[Task details]: Reproduce each of the following entries word for word.

[Records supplied]:
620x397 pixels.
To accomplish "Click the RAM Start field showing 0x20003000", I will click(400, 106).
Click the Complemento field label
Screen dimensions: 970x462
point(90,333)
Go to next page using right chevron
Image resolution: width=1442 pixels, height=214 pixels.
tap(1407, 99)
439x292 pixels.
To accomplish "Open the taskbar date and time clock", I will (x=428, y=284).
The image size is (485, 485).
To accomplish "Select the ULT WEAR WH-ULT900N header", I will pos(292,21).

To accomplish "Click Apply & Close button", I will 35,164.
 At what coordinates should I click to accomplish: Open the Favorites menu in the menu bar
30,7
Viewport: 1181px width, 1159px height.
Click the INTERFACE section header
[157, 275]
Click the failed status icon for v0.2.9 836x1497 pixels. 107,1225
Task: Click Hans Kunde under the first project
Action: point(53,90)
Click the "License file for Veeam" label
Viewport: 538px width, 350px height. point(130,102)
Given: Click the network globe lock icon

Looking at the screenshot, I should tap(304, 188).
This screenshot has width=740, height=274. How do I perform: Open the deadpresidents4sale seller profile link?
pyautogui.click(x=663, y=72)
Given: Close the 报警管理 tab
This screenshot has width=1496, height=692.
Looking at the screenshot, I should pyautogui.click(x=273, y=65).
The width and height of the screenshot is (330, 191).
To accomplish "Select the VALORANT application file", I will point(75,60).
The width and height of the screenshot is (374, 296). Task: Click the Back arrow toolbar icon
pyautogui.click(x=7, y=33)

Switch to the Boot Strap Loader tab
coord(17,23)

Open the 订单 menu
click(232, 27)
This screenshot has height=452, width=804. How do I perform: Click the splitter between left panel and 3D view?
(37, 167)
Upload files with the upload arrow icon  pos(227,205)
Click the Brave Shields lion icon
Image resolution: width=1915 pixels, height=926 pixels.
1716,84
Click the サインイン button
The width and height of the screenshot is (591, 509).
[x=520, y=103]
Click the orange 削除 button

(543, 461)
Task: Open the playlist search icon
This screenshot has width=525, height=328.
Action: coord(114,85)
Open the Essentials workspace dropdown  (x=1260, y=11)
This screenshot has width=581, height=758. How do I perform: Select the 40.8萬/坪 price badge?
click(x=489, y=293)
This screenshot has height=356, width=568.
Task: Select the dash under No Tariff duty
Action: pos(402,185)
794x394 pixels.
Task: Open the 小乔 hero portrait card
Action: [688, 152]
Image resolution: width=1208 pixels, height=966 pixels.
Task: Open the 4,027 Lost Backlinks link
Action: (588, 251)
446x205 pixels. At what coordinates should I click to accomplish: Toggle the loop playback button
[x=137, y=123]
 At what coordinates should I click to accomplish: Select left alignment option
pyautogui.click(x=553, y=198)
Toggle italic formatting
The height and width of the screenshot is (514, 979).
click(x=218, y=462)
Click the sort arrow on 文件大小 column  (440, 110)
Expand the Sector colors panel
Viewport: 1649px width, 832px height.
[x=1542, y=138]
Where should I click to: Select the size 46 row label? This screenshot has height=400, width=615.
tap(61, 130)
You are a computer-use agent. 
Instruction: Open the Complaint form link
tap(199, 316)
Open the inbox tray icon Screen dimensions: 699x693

[Result of the task]:
620x397 pixels.
To accomplish "Click the RAM Start field showing 0x20003000", I will click(400, 106).
Click the Complemento field label
Screen dimensions: 970x462
point(90,333)
Go to next page using right chevron
Image resolution: width=1442 pixels, height=214 pixels.
tap(1407, 99)
439x292 pixels.
To accomplish "Open the taskbar date and time clock", I will (x=428, y=284).
The image size is (485, 485).
To accomplish "Select the ULT WEAR WH-ULT900N header", I will pos(292,21).

To accomplish "Click Apply & Close button", I will 35,164.
 At what coordinates should I click to accomplish: Open the Favorites menu in the menu bar
30,7
Viewport: 1181px width, 1159px height.
Click the INTERFACE section header
[157, 275]
Click the failed status icon for v0.2.9 836x1497 pixels. 107,1225
Task: Click Hans Kunde under the first project
Action: point(53,90)
Click the "License file for Veeam" label
Viewport: 538px width, 350px height. point(130,102)
Given: Click the network globe lock icon

Looking at the screenshot, I should tap(304, 188).
This screenshot has width=740, height=274. How do I perform: Open the deadpresidents4sale seller profile link?
pyautogui.click(x=663, y=72)
Given: Close the 报警管理 tab
This screenshot has width=1496, height=692.
Looking at the screenshot, I should pyautogui.click(x=273, y=65).
The width and height of the screenshot is (330, 191).
To accomplish "Select the VALORANT application file", I will point(75,60).
The width and height of the screenshot is (374, 296). Task: Click the Back arrow toolbar icon
pyautogui.click(x=7, y=33)

Switch to the Boot Strap Loader tab
coord(17,23)

Open the 订单 menu
click(232, 27)
This screenshot has height=452, width=804. How do I perform: Click the splitter between left panel and 3D view?
(37, 167)
Upload files with the upload arrow icon  pos(227,205)
Click the Brave Shields lion icon
Image resolution: width=1915 pixels, height=926 pixels.
1716,84
Click the サインイン button
The width and height of the screenshot is (591, 509).
[x=520, y=103]
Click the orange 削除 button

(543, 461)
Task: Open the playlist search icon
This screenshot has width=525, height=328.
Action: coord(114,85)
Open the Essentials workspace dropdown  (x=1260, y=11)
This screenshot has width=581, height=758. How do I perform: Select the 40.8萬/坪 price badge?
click(x=489, y=293)
This screenshot has height=356, width=568.
Task: Select the dash under No Tariff duty
Action: pos(402,185)
794x394 pixels.
Task: Open the 小乔 hero portrait card
Action: [688, 152]
Image resolution: width=1208 pixels, height=966 pixels.
Task: Open the 4,027 Lost Backlinks link
Action: (588, 251)
446x205 pixels. At what coordinates should I click to accomplish: Toggle the loop playback button
[x=137, y=123]
 At what coordinates should I click to accomplish: Select left alignment option
pyautogui.click(x=553, y=198)
Toggle italic formatting
The height and width of the screenshot is (514, 979).
click(x=218, y=462)
Click the sort arrow on 文件大小 column  (440, 110)
Expand the Sector colors panel
Viewport: 1649px width, 832px height.
[x=1542, y=138]
Where should I click to: Select the size 46 row label? This screenshot has height=400, width=615.
tap(61, 130)
You are a computer-use agent. 
Instruction: Open the Complaint form link
tap(199, 316)
Open the inbox tray icon Screen dimensions: 699x693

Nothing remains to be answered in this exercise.